Net migration numbers have their uses; they are especially useful when they can be blamed for other policy failures. High levels of net migration will put some upward pressure on house prices, for example, but this only draws attention to the fact that housing is already critically unaffordable. “Is the failure that we shouldn’t have any immigration,” he asked, “or is it that we should have a proper housing system?”

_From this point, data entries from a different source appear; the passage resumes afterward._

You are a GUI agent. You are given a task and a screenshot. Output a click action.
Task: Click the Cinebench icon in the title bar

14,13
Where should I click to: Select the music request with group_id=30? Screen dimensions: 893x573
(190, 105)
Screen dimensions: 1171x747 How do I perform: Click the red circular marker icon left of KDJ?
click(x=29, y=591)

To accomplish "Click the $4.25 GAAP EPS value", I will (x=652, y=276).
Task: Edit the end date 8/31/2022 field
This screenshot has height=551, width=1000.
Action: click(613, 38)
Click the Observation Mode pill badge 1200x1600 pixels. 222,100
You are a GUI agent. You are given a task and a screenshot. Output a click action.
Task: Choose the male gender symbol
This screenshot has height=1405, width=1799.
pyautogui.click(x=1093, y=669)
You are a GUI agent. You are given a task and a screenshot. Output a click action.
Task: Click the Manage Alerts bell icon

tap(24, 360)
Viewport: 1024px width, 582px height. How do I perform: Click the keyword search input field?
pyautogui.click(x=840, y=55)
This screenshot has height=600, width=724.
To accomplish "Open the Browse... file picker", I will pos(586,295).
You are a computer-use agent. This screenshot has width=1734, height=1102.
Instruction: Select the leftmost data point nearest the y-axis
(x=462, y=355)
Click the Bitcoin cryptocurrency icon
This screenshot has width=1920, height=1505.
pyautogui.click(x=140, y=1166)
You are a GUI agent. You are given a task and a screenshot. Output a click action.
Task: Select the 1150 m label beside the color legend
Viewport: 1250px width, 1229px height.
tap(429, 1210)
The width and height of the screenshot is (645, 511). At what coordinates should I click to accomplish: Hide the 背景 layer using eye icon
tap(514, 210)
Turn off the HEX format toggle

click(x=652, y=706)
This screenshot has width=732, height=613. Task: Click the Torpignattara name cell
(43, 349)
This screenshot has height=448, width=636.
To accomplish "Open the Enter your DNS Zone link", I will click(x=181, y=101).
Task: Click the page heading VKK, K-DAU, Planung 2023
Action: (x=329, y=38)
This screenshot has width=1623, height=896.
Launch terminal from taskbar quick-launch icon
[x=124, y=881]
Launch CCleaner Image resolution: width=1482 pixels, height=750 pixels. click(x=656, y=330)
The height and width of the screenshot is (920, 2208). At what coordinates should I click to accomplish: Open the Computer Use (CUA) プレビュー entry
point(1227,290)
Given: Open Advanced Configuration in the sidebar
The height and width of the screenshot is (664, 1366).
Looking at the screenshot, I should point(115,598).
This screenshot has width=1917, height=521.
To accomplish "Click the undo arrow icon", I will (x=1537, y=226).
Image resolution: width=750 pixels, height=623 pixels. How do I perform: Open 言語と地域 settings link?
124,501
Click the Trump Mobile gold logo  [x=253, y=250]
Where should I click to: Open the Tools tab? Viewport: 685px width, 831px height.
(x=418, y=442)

Similarly, the UK’s increasing dependence on migrant workers for the NHS and social care is not a symptom of the fact that migration is dangerously out of control but that the UK is not training enough health professionals, and social care is dangerously underfunded. Bell warned that there would be “a crisis in the NHS workforce” if the foreign recruitment of nurses and doctors was substantially reduced. Migrant workers remain “crucial for the NHS”, and the only practical response is to train more British workers. “The right thing to do is to say, we’re not going to solve this immigration reliance next year, but in ten years’ time,” Bell explained. “Let’s hope that we have moved along that path.”
Bell said that in economic terms it is right to question whether a business that is built on cheap foreign labour should be able to operate: “Why should we have so many coffee shops, for example?” Coffee chains, he explained, often advocate for more low-wage immigration on the basis that it is hard to recruit British workers. “To which my response is, pay people more and encourage them; to which their response is, well, people won’t pay higher prices for coffee. To which my response is well, that’s not a business, then.”
This works for the wider economy, he said, because it forces companies to compete for workers, but the same is not true for social care. “If all we’re doing is saying: we’re going to allow more and more migrants to come in for social care, because we don’t want to pay more than the minimum wage, that means that more and more British people will choose to leave the sector, because you can earn more at Aldi stocking shelves. So it’ll just get worse and worse.”
To focus on a single number may be politically expedient, but it will not help address the problems for which immigration is often seen as a quick fix. “I worry sometimes that the net migration discussion comes down to where can we cut numbers just to get the number down, even if we think that that route we’re going to cut is exceptionally good for Britain,” Bell said. “A bit more nuance would be good thing.”